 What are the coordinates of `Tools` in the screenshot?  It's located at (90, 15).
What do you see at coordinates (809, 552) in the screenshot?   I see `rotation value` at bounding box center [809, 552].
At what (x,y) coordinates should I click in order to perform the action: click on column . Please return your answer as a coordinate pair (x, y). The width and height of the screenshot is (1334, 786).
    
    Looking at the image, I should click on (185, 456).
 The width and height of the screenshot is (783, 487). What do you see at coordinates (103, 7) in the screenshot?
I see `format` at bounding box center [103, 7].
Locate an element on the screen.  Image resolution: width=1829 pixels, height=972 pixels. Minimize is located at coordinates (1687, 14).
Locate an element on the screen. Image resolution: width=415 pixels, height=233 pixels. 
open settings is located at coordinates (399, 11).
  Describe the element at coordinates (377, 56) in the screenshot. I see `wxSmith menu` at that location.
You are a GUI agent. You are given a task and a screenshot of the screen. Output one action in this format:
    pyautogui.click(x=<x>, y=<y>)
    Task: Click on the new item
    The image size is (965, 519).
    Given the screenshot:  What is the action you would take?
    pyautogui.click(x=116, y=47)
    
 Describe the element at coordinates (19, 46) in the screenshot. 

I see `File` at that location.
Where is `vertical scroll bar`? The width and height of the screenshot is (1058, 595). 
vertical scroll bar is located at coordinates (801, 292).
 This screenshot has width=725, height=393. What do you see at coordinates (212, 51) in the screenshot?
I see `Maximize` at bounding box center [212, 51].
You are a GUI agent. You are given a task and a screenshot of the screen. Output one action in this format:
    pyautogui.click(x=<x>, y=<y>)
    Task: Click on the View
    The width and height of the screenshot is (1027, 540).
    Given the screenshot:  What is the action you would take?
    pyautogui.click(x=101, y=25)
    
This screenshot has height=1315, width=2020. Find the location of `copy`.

==================================================

Given problem:
Pick out and copy every line of the records that contains the string "width". Case counts.

Full answer:
At what (x,y) coordinates should I click in order to perform the action: click on column . Please return your answer as a coordinate pair (x, y). The width and height of the screenshot is (1334, 786).
 The width and height of the screenshot is (783, 487). What do you see at coordinates (103, 7) in the screenshot?
Locate an element on the screen.  Image resolution: width=1829 pixels, height=972 pixels. Minimize is located at coordinates (1687, 14).
Locate an element on the screen. Image resolution: width=415 pixels, height=233 pixels. 
Where is `vertical scroll bar`? The width and height of the screenshot is (1058, 595). 
 This screenshot has width=725, height=393. What do you see at coordinates (212, 51) in the screenshot?
    The width and height of the screenshot is (1027, 540).
This screenshot has height=1315, width=2020. Find the location of `copy`.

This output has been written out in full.